La donnée numérique, aujourd'hui omniprésente et dont l'usage aliment tous les fantasmes, est qualifiée d'or noir du XXIe siècle. Mais la croissance exponentielle du volume de données collectées, la question de la fiabilité de ces données, les évolutions de la législation et les besoins de croisements entre données hétérogènes demandent de nouvelles compétences.
« Cela s'avère de plus en plus vrai,souligne aujourd'hui Anne Laurent, professeur en informatique dans les domaines des bases de données et de l'intelligence artificielle et directrice de l'Institut de sciences des données de Montpellier (ISDM). Aujourd'hui, il faut savoir croiser ses propres données avec des données administratives, de mobilité, de santé, etc., il faut apprendre à naviguer dans cette complexité et ne pas regarder uniquement sous propre réverbère... Les enjeux de l'ISDM, ce n'est donc pas de faire de la recherche sur la science des données ou l'intelligence artificielle mais de faire comprendre la richesse de la palette méthodologique qui existe derrière et d'accompagner pour utiliser le bon outil. »

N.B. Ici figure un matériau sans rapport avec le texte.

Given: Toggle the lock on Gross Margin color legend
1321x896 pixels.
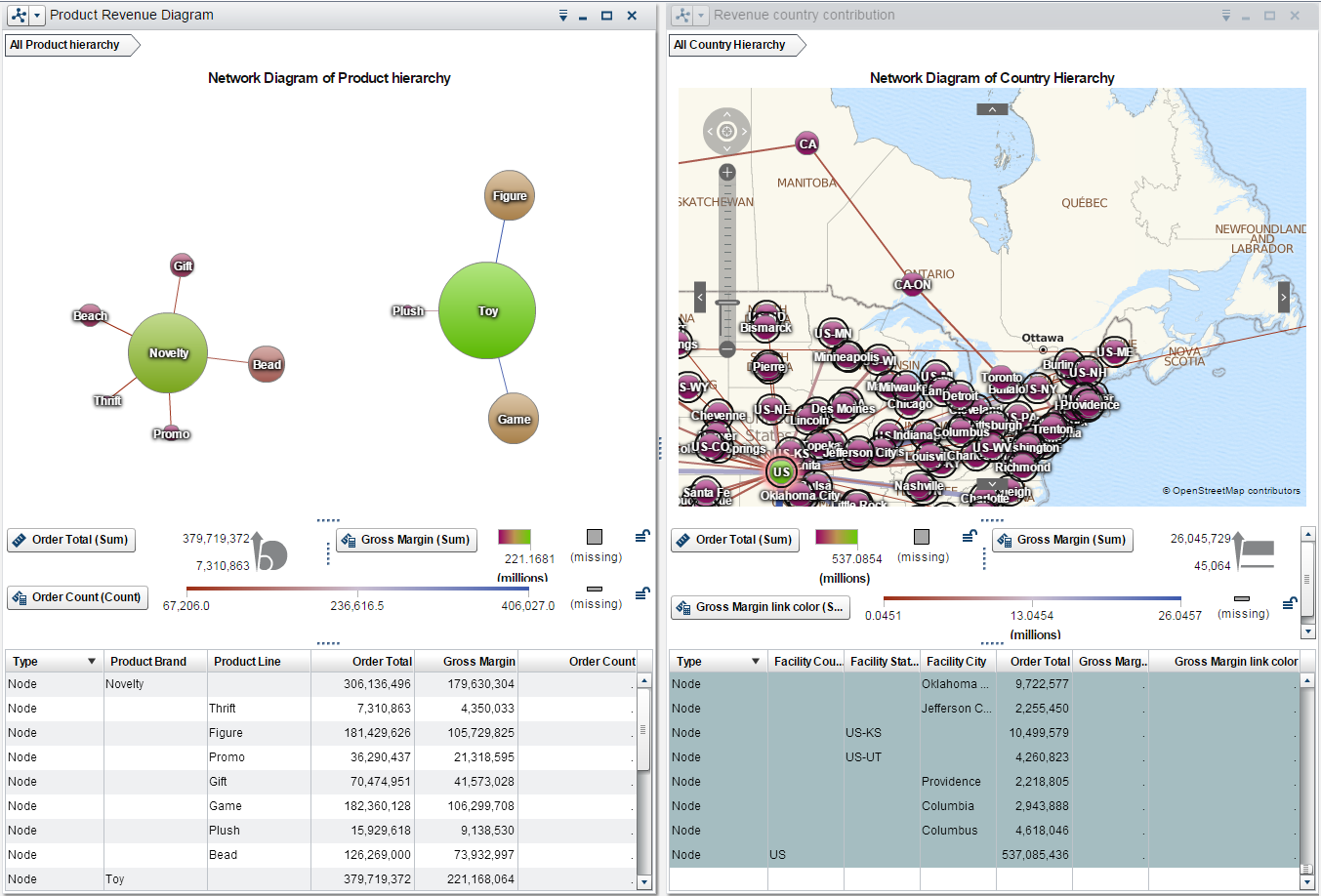Looking at the screenshot, I should [x=642, y=534].
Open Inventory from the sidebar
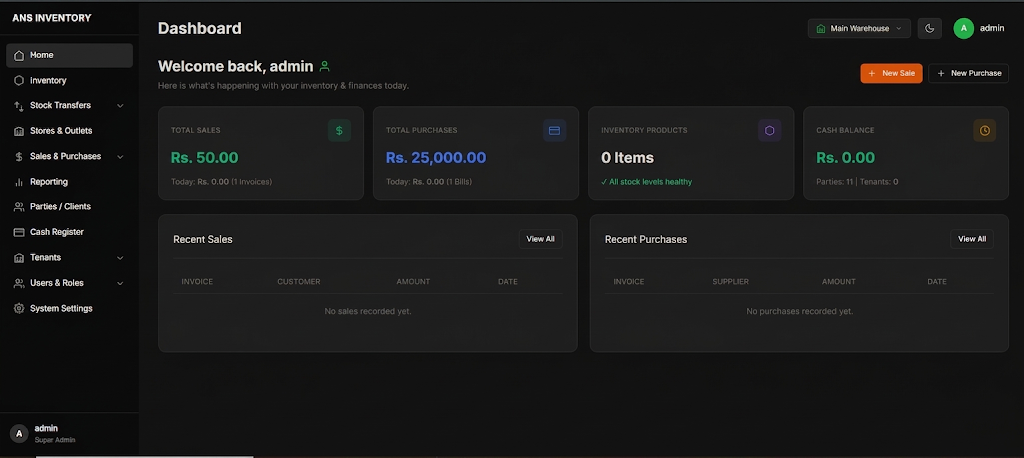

C'est pour répondre à ces nouveaux défis (massification des données, complexité des modèles statistiques et algorithmiques, enjeux éthiques et juridiques, etc.) que l'ISDM été créé à Montpellier, en 2019, à l'initiative du directeur du Laboratoire d'informatique, de robotique et de microélectronique de Montpellier (LIRMM) Philippe Poignet, du directeur de Polytech Montpellier Lionel Torres, et du directeur du laboratoire de mathématiques de l'époque Jean-Michel Marin. Avec une ambition : fédérer et rendre visibles les forces et actions régionales en science des données, créer des synergies, cartographier les compétences, et démocratiser la science des données à l'usage des chercheurs ou ingénieurs académiques mais aussi des entreprises pour la mise en œuvre et de solutions concrètes.